The trial plans to enroll approximately 70 patients total across trial sites at UC, the University of Pennsylvania and the University of California San Francisco.
Study goals
As a feasibility study, Hartings said the first goal of the trial is to test the practicality of the process of monitoring for SDs and then responding with treatments in a real-world clinical setting.
“While we’re used to monitoring patients for seizures in the intensive care unit, this is really the first large-scale attempt for clinicians involved in this study to monitor for spreading depolarizations in real time,” said Foreman, associate professor in the Department of Neurology and Rehabilitation Medicine in UC’s College of Medicine.
“This is a pretty novel stream of information that requires a certain degree of expertise to read and detect these events in real time, and then continually adjust care based on what the pattern of spreading depolarizations might be in that particular patient,” Hartings added. “The concept that we can treat these in real time hasn't been proven yet, so that’s the first step of feasibility.”
The study’s second goal is to determine if the treatments have an effect to positively impact brain health and prevent SDs.
Ngwenya said the study INDICT also marks the first step of providing personalized treatments for every patient with a TBI.
“We’re not just giving ketamine to every single patient that has a severe TBI. We’re only doing the treatment if we see that they’re having these SDs,” she said. “So it allows an individualized treatment, or the term that’s sometimes used is personalized medicine, and that’s something that we’ve been striving for in the traumatic brain injury field.”
Hartings began to study SDs in animal models shortly after he earned his doctorate and said it is rewarding to see the progress that has been and continues to be made in moving research in this area forward.
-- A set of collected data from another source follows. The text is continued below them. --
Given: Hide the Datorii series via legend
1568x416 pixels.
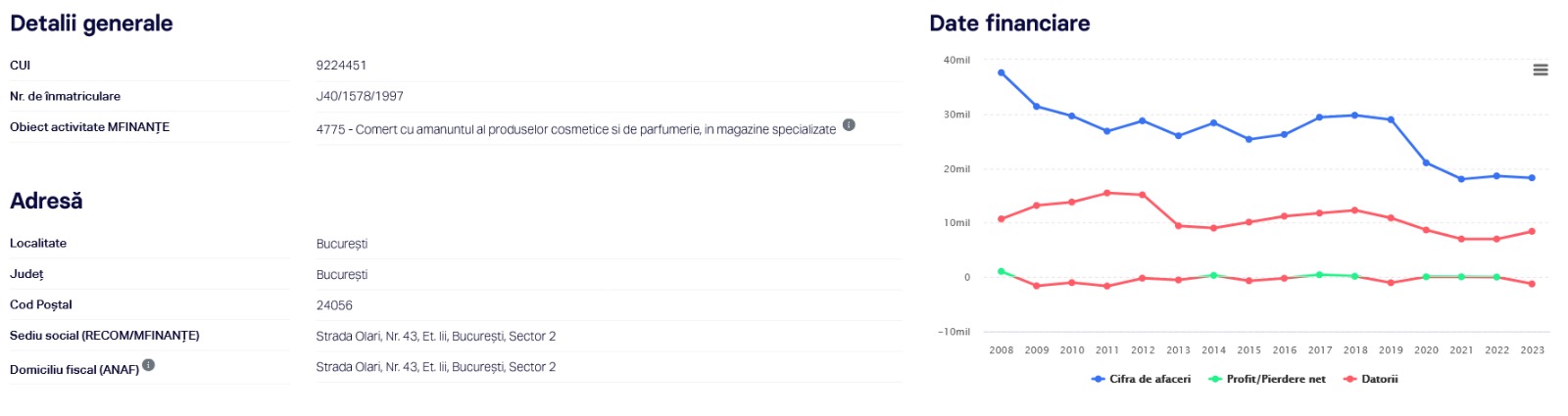Looking at the screenshot, I should coord(1370,379).
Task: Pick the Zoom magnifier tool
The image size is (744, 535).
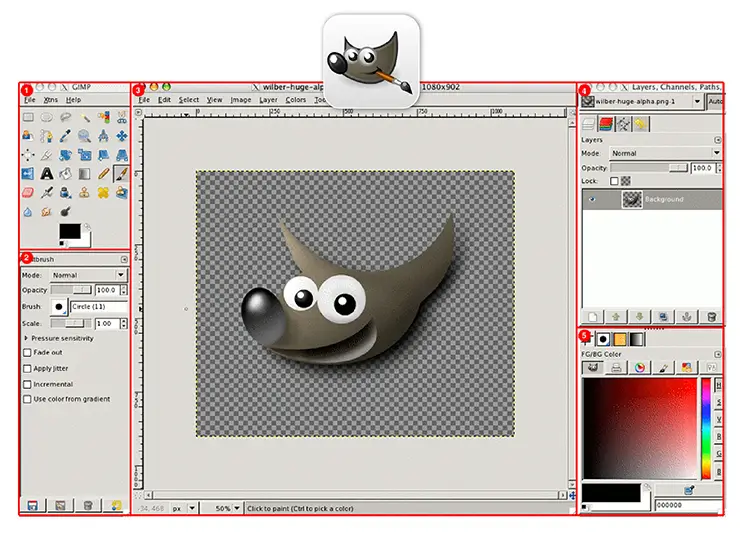Action: coord(84,136)
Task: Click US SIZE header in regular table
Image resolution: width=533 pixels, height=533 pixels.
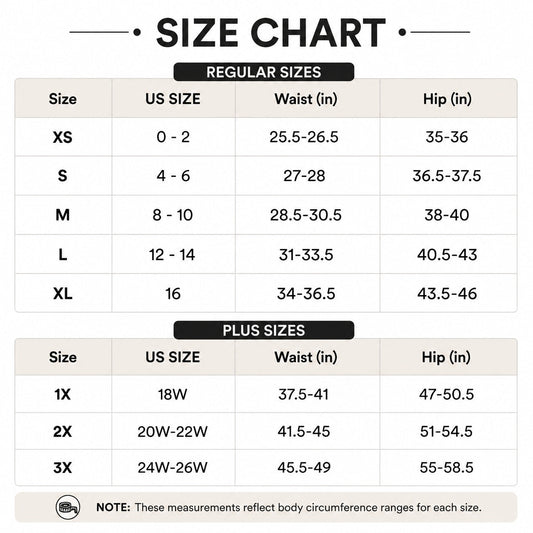Action: [x=173, y=99]
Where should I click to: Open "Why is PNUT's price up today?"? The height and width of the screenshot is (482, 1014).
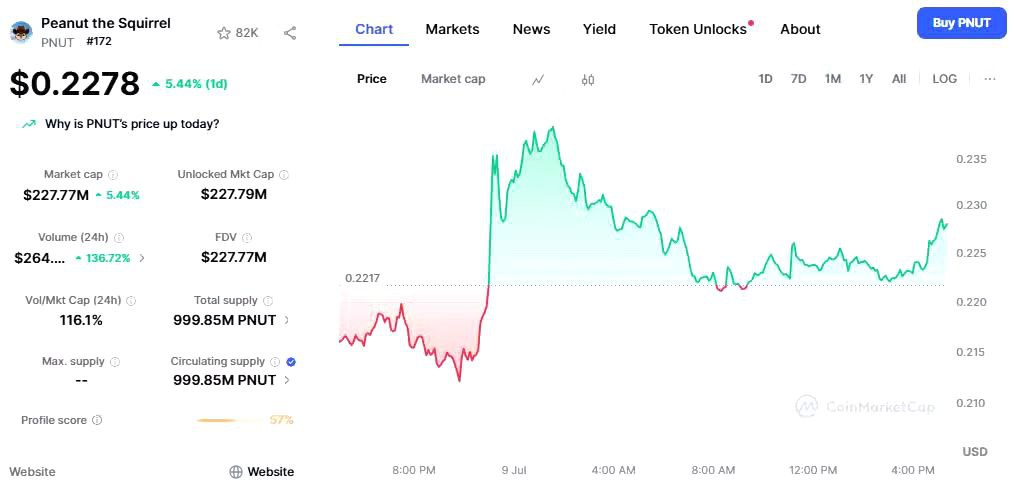point(132,124)
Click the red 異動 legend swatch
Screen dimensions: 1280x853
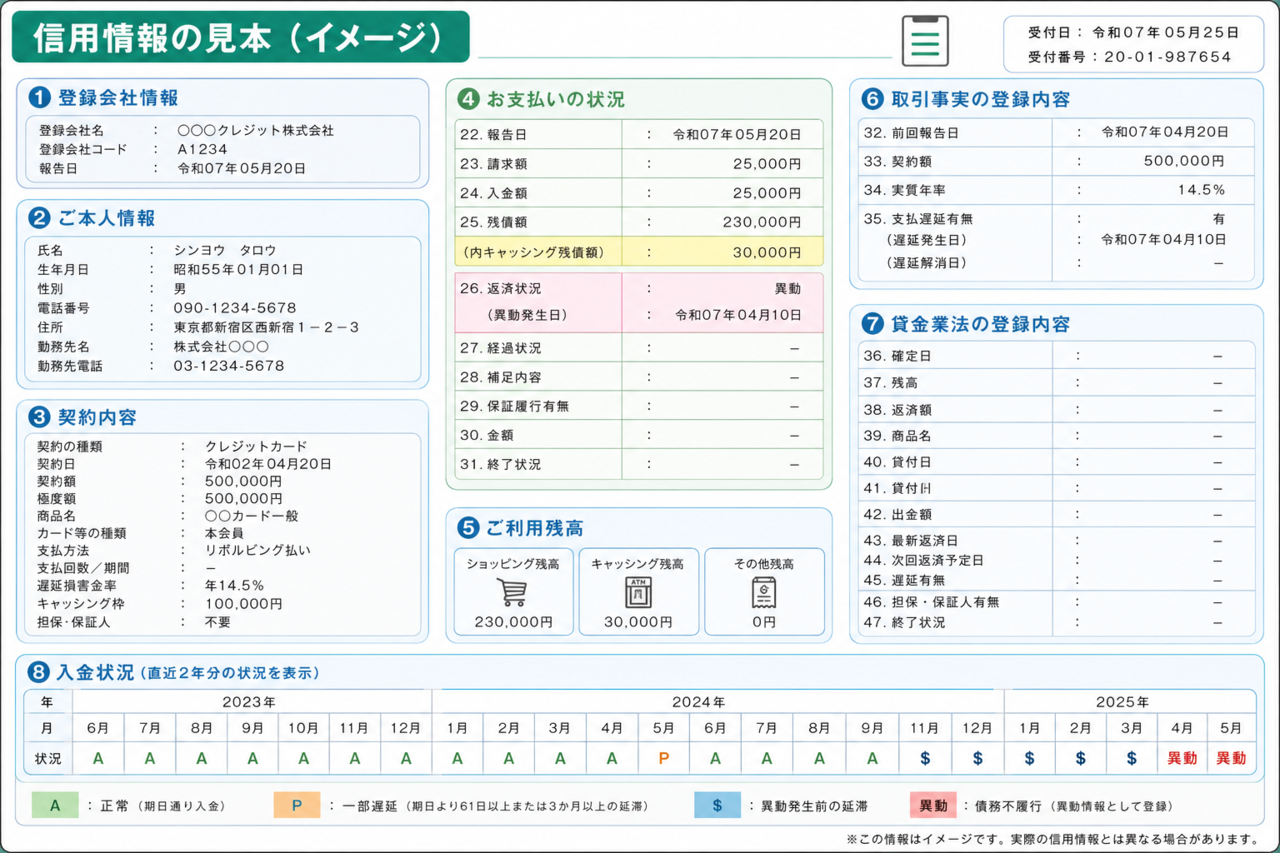click(x=933, y=805)
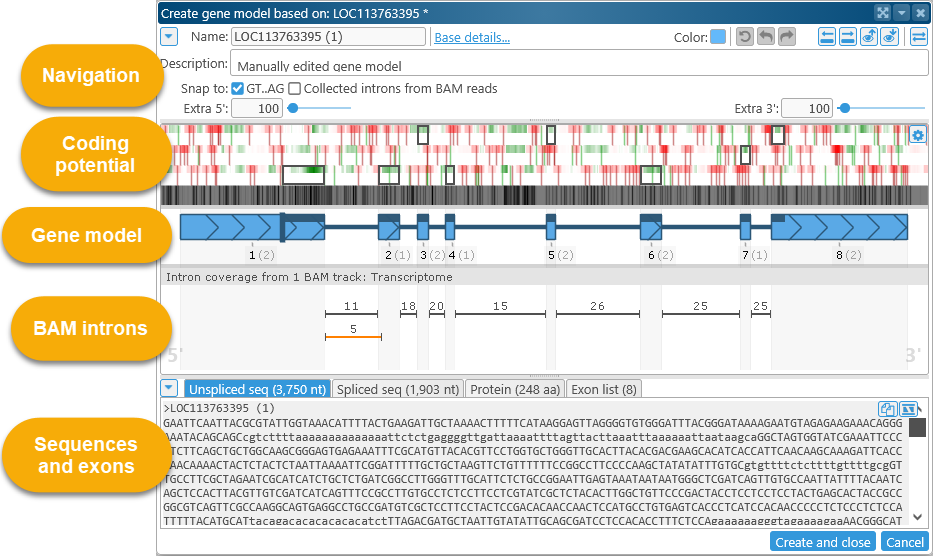
Task: Open the Base details link
Action: tap(472, 38)
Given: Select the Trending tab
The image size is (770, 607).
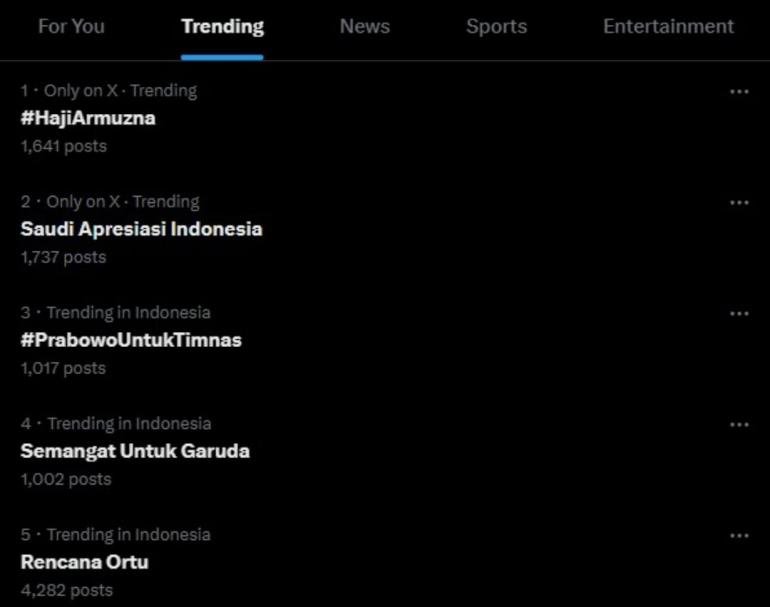Looking at the screenshot, I should pyautogui.click(x=222, y=27).
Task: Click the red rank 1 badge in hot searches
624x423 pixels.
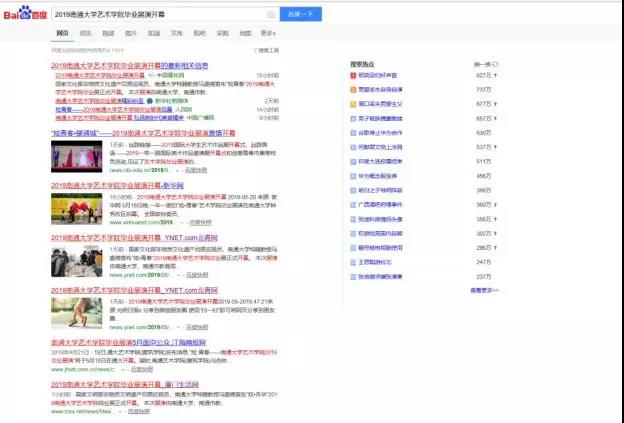Action: 353,75
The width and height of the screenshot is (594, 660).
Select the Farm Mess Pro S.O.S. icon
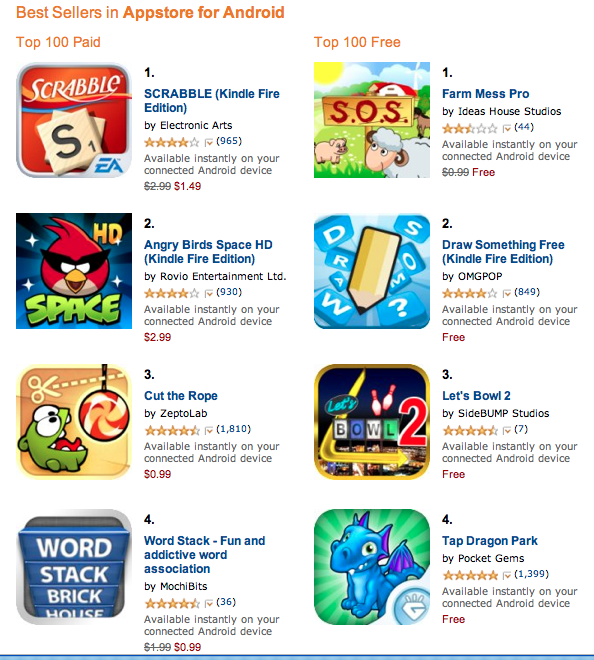pyautogui.click(x=372, y=120)
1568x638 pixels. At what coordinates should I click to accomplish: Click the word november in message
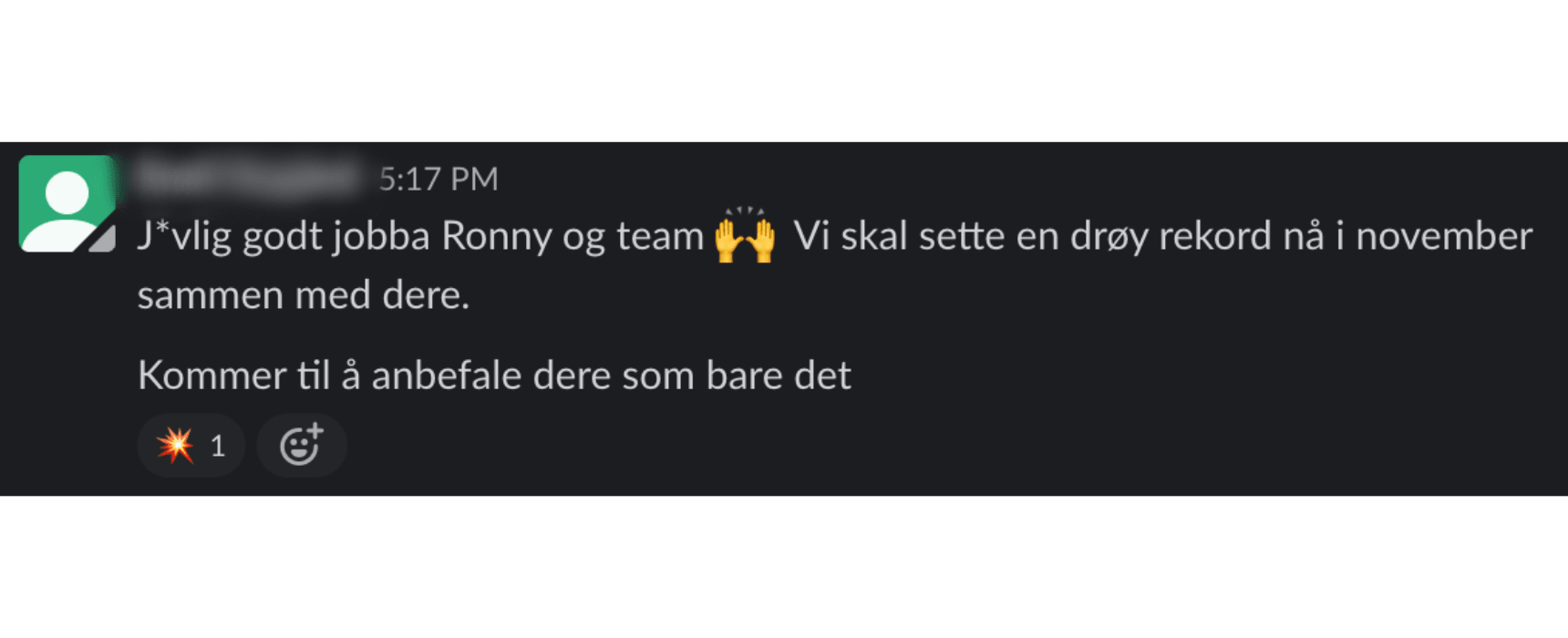click(1444, 236)
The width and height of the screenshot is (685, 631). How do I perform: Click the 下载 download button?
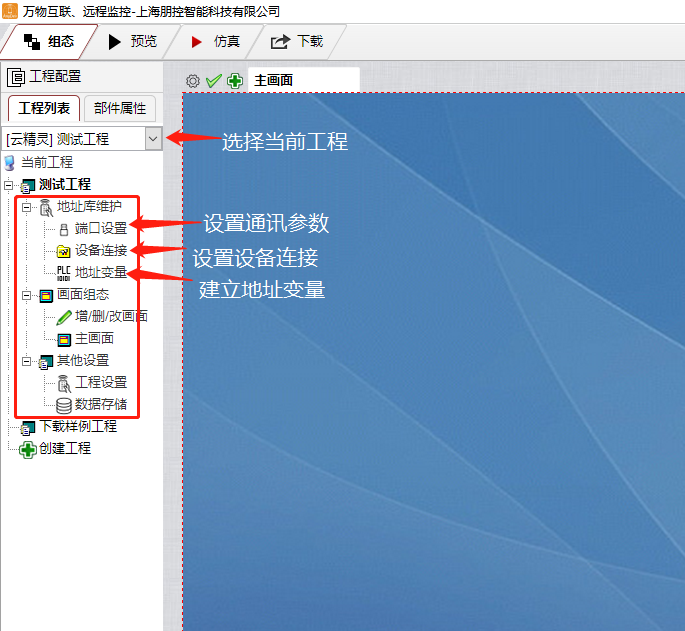(x=298, y=41)
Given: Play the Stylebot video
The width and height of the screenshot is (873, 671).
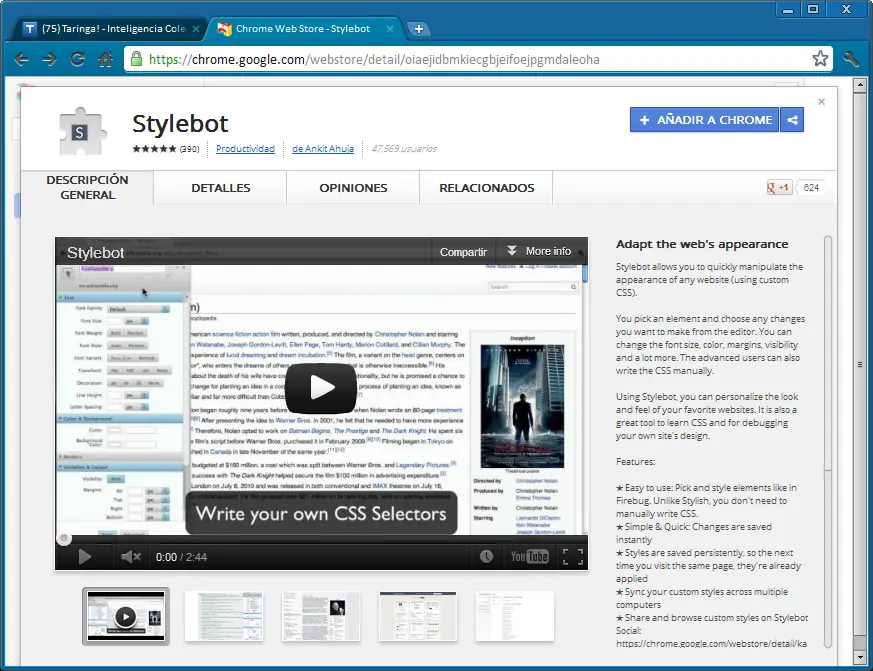Looking at the screenshot, I should (x=320, y=389).
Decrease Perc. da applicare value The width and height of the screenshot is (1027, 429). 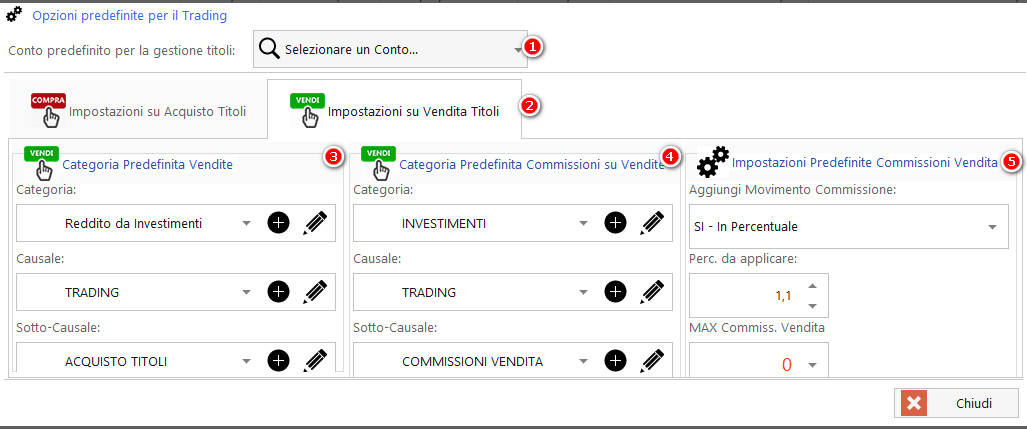[812, 305]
“It’s really a great success story of bench to bedside medicine, and of collaboration between physicians and academics from different disciplines,” he said. “Since the initial animal studies, we’ve formed an international coalition of researchers and clinicians who have advanced and developed the science, from neurosurgeons all the way to computer scientists. Now we are testing a clinical methodology to see how these advances could positively impact patients.”